Сашка встал и решительно взял Марию под руку.
— Ну-ка, айда! Бери свою гармонь и пошли!
Мария поправила ремни на плечах и неуверенно шагнула за ним.
Появлению на игрище Великоречанина с Марией будто никто и не удивился. Поразило другое: вместе их никогда не видели. Зашушукались девчонки на бревнах, парни, не скрывая любопытства, разглядывали Марию, ее аккордеон, понятливо качая головами — вот куда Бес прицелился!

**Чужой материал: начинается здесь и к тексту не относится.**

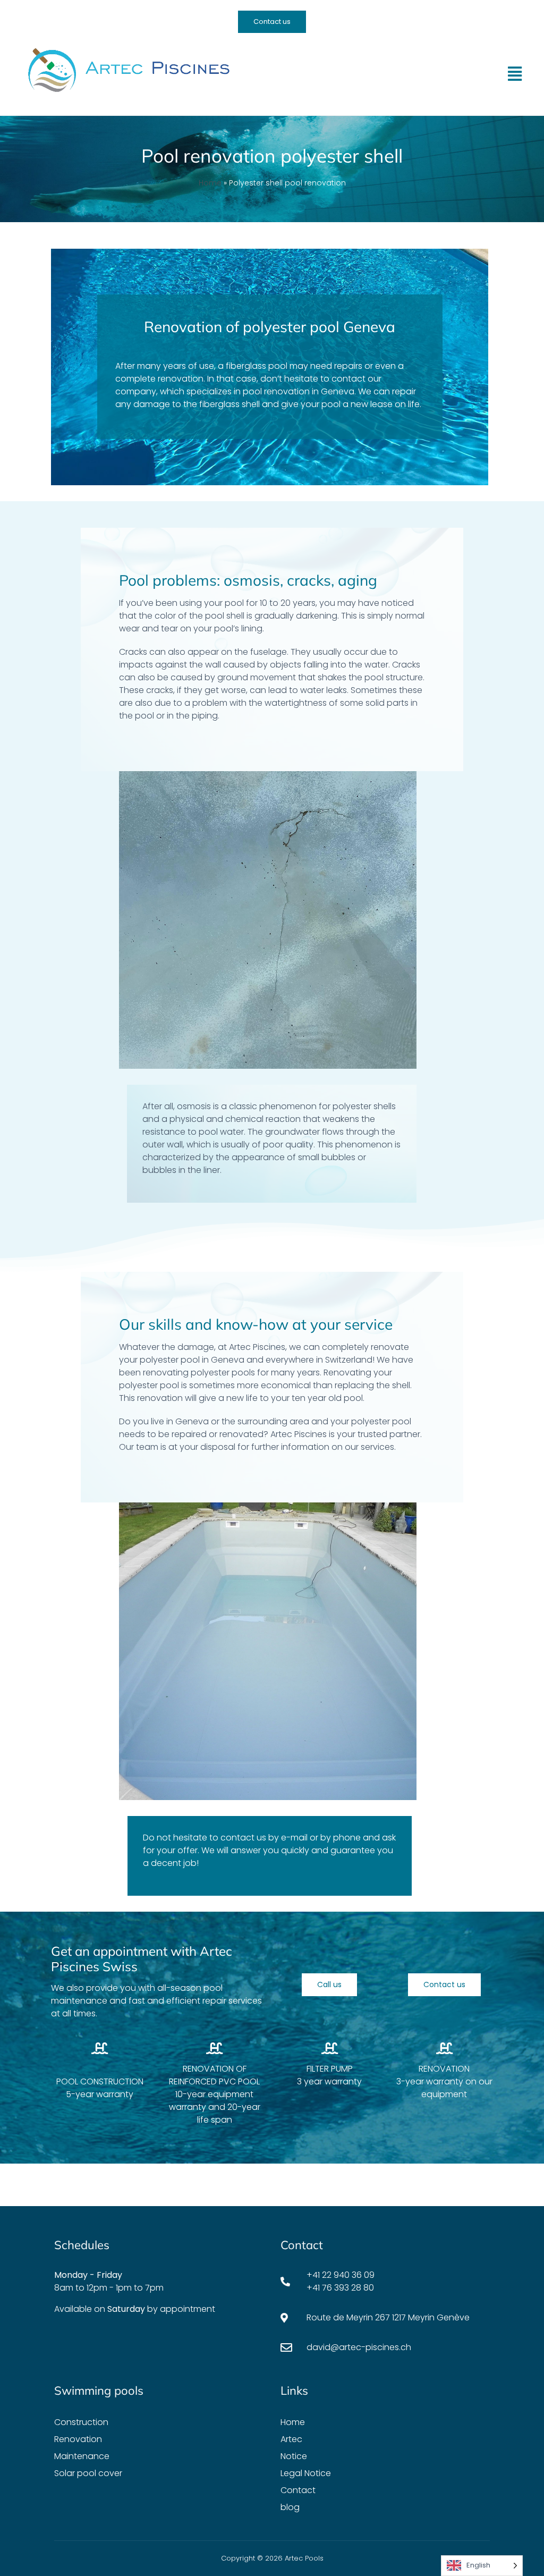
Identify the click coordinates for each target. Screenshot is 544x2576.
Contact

— Друг друга стоят! — со смехом сказал кто-то, и Сашка не смог понять, что это означает, поскольку один из фронтовиков прервал говорящего.
— Хороша машина! — сказал он об аккордеоне. — У нас в роте был, трофейный… Сыграй-ка, красавица, про платочек!
— Я не умею… — пробормотала Мария и покраснела.
— Откуда ей уметь-то! — рассмеялся гармонист, парнишка лет шестнадцати, — Гармонь-то нерусская, и сама она…
— Ну сыграй, что умеешь, — попросил фронтовик.
Мария прикусила губу и заиграла «Катюшу». Только не как возле кузни, а громко, мощно, так, что эхо откликнулось за рекой и коростели смолкли враз. Девчонки подхватили песню, парни задымили самосадом, а Великоречанин тихонько озирался, и ему казалось, что вместе с Марией и он играет, что они вместе, в четыре руки, растягивают тугой от внутренней силы мех и поют сколько есть голоса.
Едва умолк аккордеон, парнишка-гармонист лихо растянул однорядку и ударил плясовую.
— Эх, заскучали, девоньки! Навели тут тоску!
Игрище смешалось, замелькали в воздухе руки, платочки, кто-то из мальчишек-подлетышей заподсвистывал в такт присядки. На бревнах остались один гармонист да старик со слезящимися глазами, пришедший глянуть, как веселится молодежь.